Come sensazione, al di là di quello che dichiarano loro, il riferimento più aderente mi sembrano gli Hurricane di “Over The Edge” e altre composizioni analoghe. Una influenza che appare veramente evidente nella spettacolare “Raging Heartbeat”, densa di groove e ritmi martellanti. Il resto del disco non scorre sugli stessi binari, e arriva il primo inciampo di “Deja Vu”, il coretto davvero sciatto di “Victory” che ricorda i Bon Jovi, ma a un livello decisamente inferiore. Gli assoli di Lobe Valentin, sovrapposti e sdoppiati tanto da sembrare una coppia di chitarre, riabilitano il brano e arricchiscono praticamente ognuno degli 11 brani che compongono il disco.

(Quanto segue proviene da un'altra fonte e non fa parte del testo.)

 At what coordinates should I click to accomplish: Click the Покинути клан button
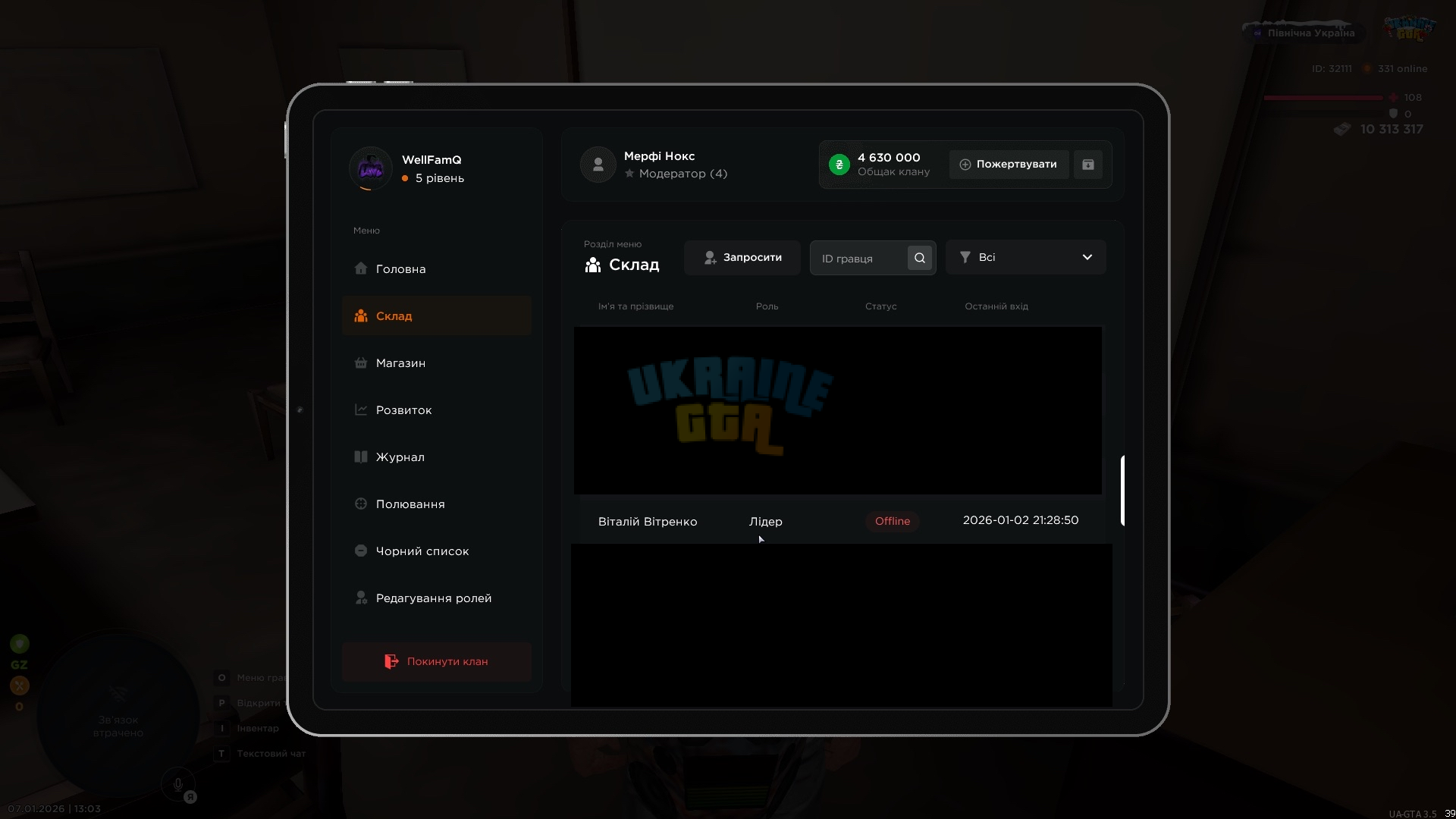[x=436, y=661]
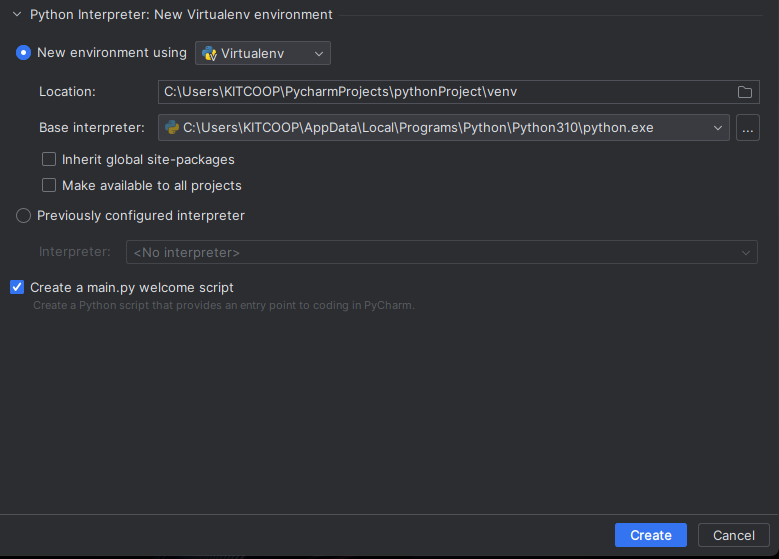Uncheck Create a main.py welcome script

click(17, 287)
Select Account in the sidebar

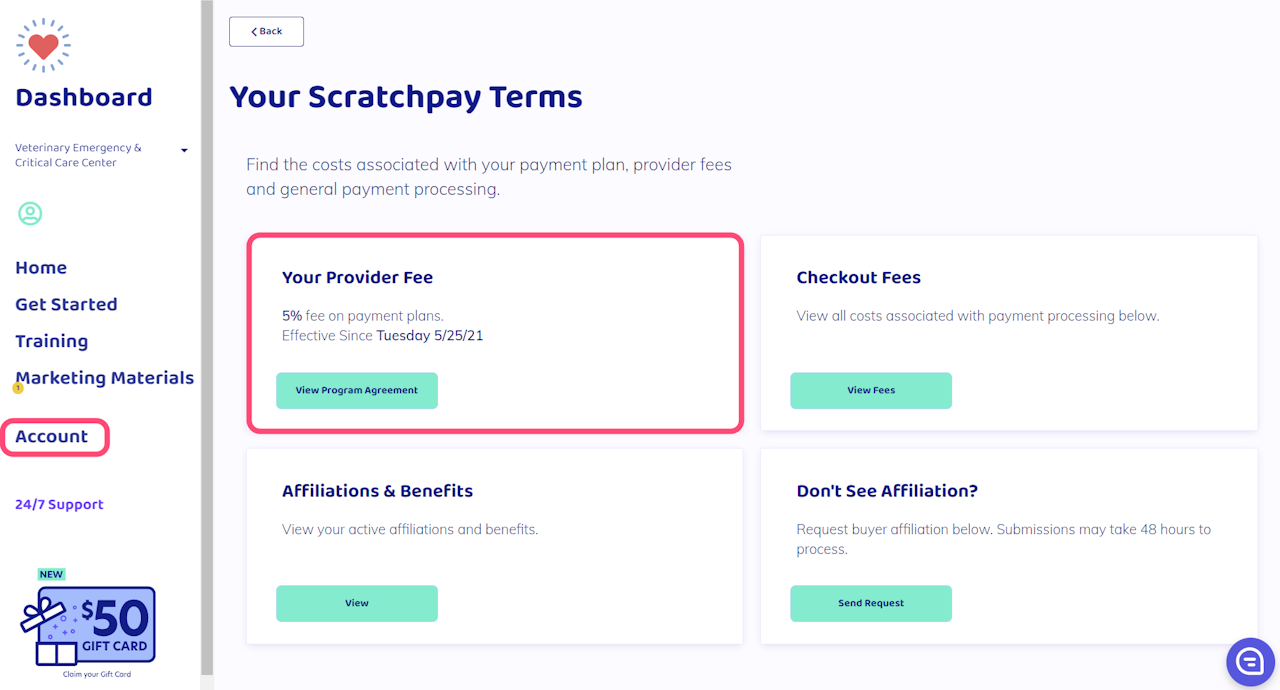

La voce di Emmo Acar, che agisce anche in veste di produttore, è particolare. In certi ambiti sembra ricordare lo stile di Coverdale, come in “Stand by your side”, ma è il timbro a renderla piuttosto singolare : roca e ruvida, rincorre picchi drammatici come in “All your love”, dove una telefonata galeotta aggiunge ulteriore pathos alla partitura vocale.
Ci sono passaggi più aor-oriented, come in “Made for a heartache”, ma un altro brano top è l’energica ballata “Foolish heart” che suscita emozioni, grazie a una grande orchestrazione e ad un risultato complessivo molto buono.
Detto della chitarra, molto buona anche la sezione ritmica di Roman Stalder al basso e Lucien Egloff alla batteria. Appare anche un sassofono, qua e là, principalmente in “For all this time”, suonate da Magnus Hagglund, mentre le tastiere sono suonate e prodotte da Victor Olsson, che ha già fatto questo servizio nei dischi precedenti. Il suo apporto è notevole in “Broke those limits” con un retrogusto bongioviano che emerge non appena partono le prime note.
Niente male la conclusiva “Victim of Changes” che lavora alla grande sulla melodia e ospita Bobby Stoker, artista tedesco, per chiudere un album che piace per la sua discreta varietà. Per il futuro curerei meglio i cori e rafforzerei la parte più carica di groove, dove appunto i Fighter V sembrano dare il meglio della loro qualità compositiva e esecutiva.